X=house_data.iloc[: , :-1]
y=house_data["price"]
X_train, X_test, y_train, y_test = train_test_split(X, y, test_size=0.2,random_state=123)

In [19]:
# Using RandomForestRegressor() from sklearn.ensemble to create a random forest model with the n_estimators hyper-parameter as 
# calculated and stored in n_est and max_features is checked between 1 to number of columns.

# We have created empty list testing_errors to store all testing dataset errors for max_features from 1 to number of features. 

# Using fit() to fit the model on X_train and y_train.

# We have used and fixed value of random_state hyper-parameter so that the result do not vary everytime we run model.

# We are calculating mean absolute error for the prediction and the actual target we have from the data and storing the 
# resulting percentage error in a testing_errors list.

# In the end we are finding the value of max_features hyper-parameter with least error percentage and 
# storing it into max_features_result variable for future use.

testing_errors=[]

for i in range(1,len(X.columns)+1):
    rf4 = RandomForestRegressor(n_estimators=n_est,max_features=i,random_state=123) 
    rf4.fit(X_train, y_train)
    validation_predictions = rf4.predict(X_test)
    validation_e = mean_absolute_error(y_test, validation_predictions)
    validation_ep = validation_e * 100 / y.mean()
    testing_errors.append(validation_ep)

max_features_result = testing_errors.index(min(testing_errors))
print(f"We get best results from {max_features_result} features.")

We get best results from 12 features.


The value for max_features is selected on the basis of the minimum error in testing data.

In [20]:
# Using RandomForestRegressor() from sklearn.ensemble to create a random forest model with the n_estimators hyper-parameter as 
# calculated and stored in n_est and max_features as calculated before and stored in max_features_results.

# Using fit() to fit the model on X_train and y_train.

# We have used and fixed value of random_state hyperparameter so that the result do not vary everytime we run model.

# We are using predict() to make prediction using the model for X_test(testing data's parameter)
# and storing the results in validation_predictions variable.

# We are calculating mean absolute error for the prediction and the actual target we have from the data and printing the result
# as error percentage and average amount error.

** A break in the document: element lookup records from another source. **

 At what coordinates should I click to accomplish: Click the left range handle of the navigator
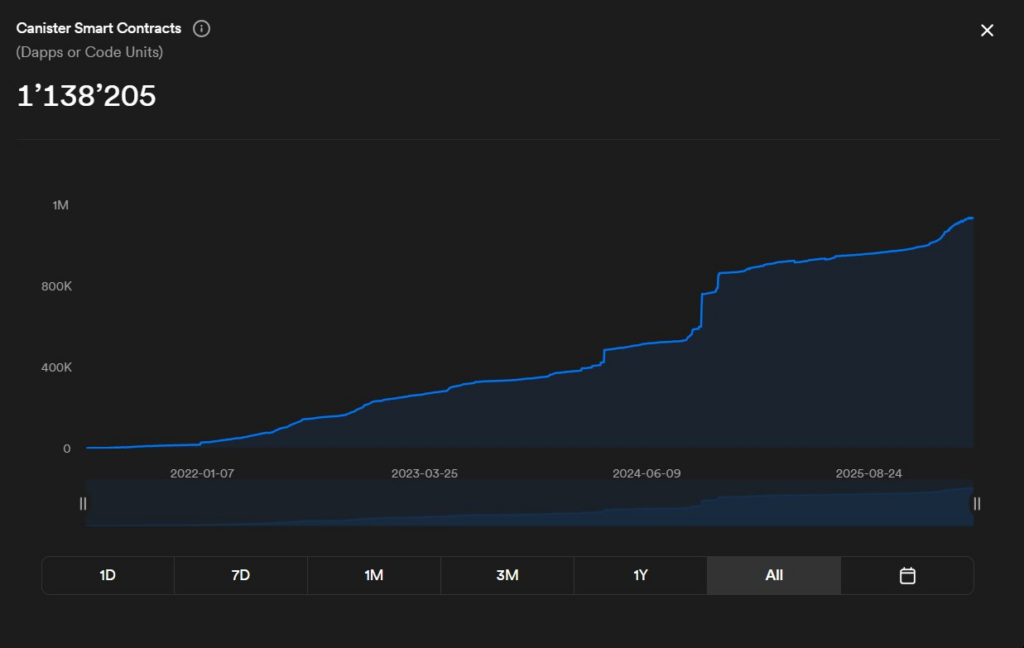pos(83,504)
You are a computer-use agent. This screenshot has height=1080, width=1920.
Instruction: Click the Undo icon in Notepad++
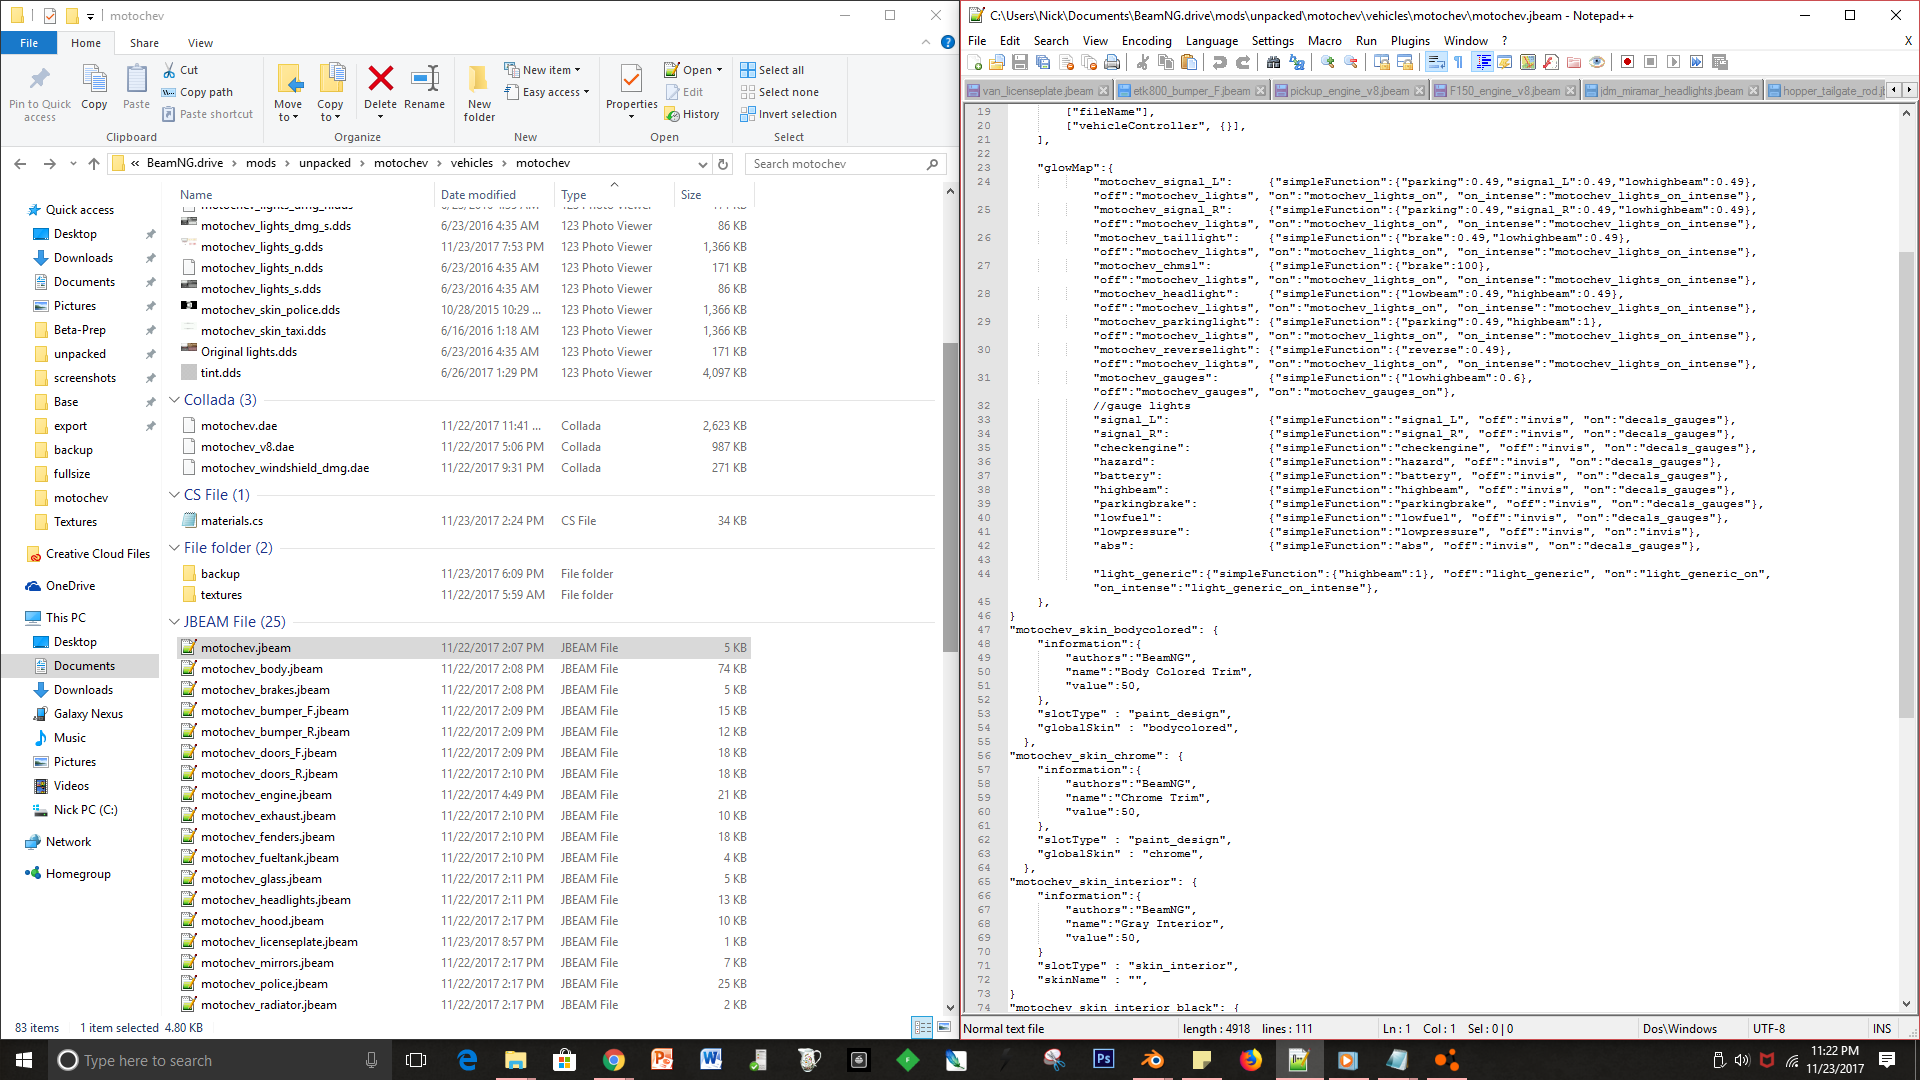point(1219,62)
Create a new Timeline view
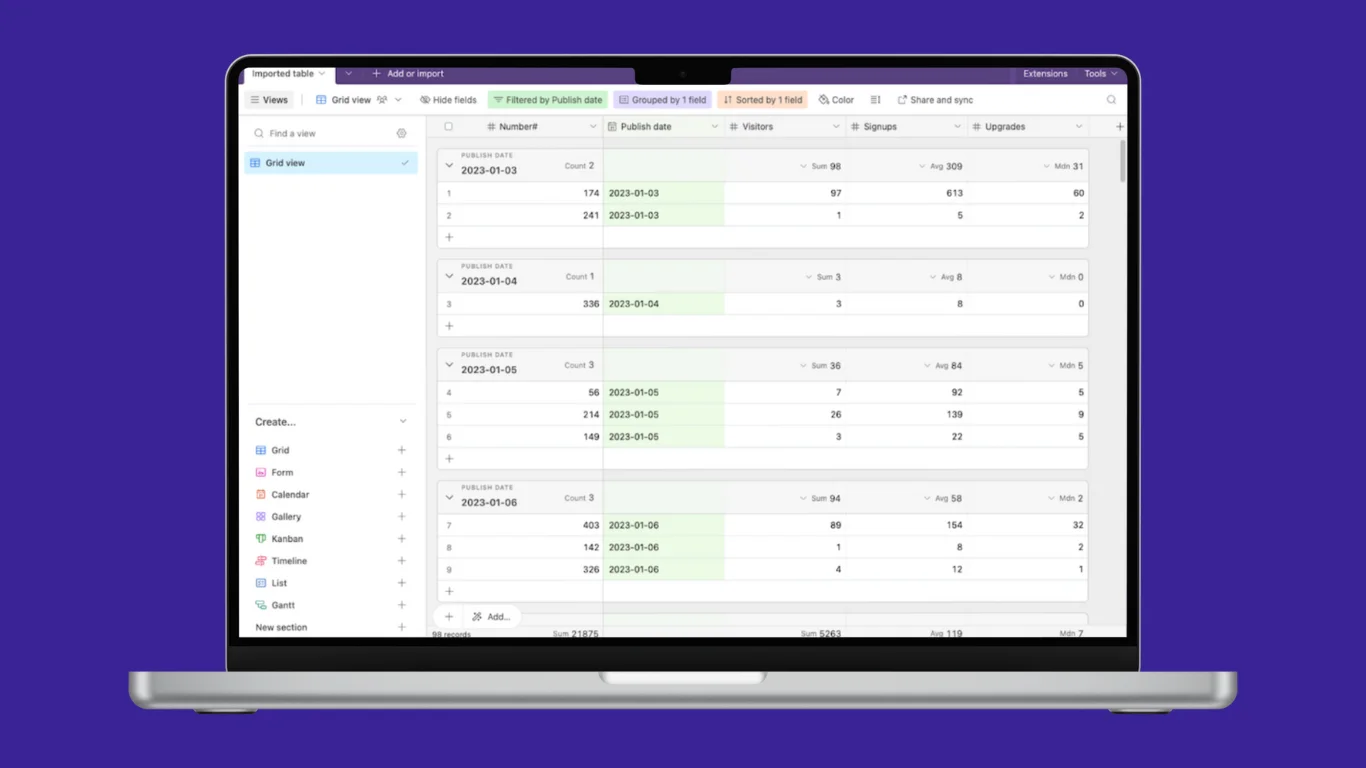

# We have used the value of n_estimators and max_features hyper-parameter from the varibale n_est and max_features_result
# respectiveley and they have been calculated before.

rf5=RandomForestRegressor(max_features=max_features_result,n_estimators=n_est,random_state=123)
rf5.fit(X_train,y_train)
validation_predictions = rf5.predict(X_test)
validation_e = mean_absolute_error(y_test, validation_predictions)
validation_ep = validation_e * 100 / y.mean() 
print(f"${validation_e:.0f} average error; {validation_ep:.2f}% error")

$132851 average error; 24.07% error


- The results here shows that the model in Part 2 performes slightly better as compared to this one.
- There is 0.45% more error in validation prediction as compared to model in part 2, the possible reason behind this is that
  the combination of slight errors from n_estimators and max_features adds upto a slightly bigger figure than model with default hyper-parameters.